Please reproduce the stretch of entries from the line containing "You are a GUI" through the line containing "[x=177, y=509]", keeping every character identical.

>> begin SUPPLIED MATERIAL

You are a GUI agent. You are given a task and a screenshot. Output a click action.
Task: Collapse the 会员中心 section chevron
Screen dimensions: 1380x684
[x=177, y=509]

>> end SUPPLIED MATERIAL
>> begin SUPPLIED MATERIAL

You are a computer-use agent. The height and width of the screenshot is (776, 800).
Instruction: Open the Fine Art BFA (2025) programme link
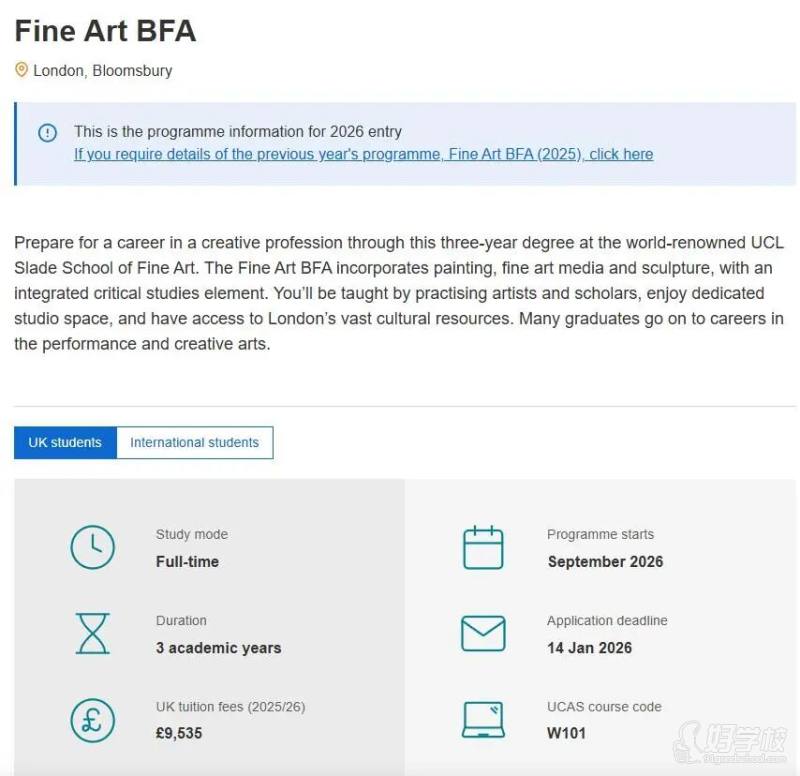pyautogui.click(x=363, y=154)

>> end SUPPLIED MATERIAL

▶ CORRECT RESPONSE:
You are a GUI agent. You are given a task and a screenshot. Output a click action.
Task: Collapse the 会员中心 section chevron
Screen dimensions: 1380x684
[x=177, y=509]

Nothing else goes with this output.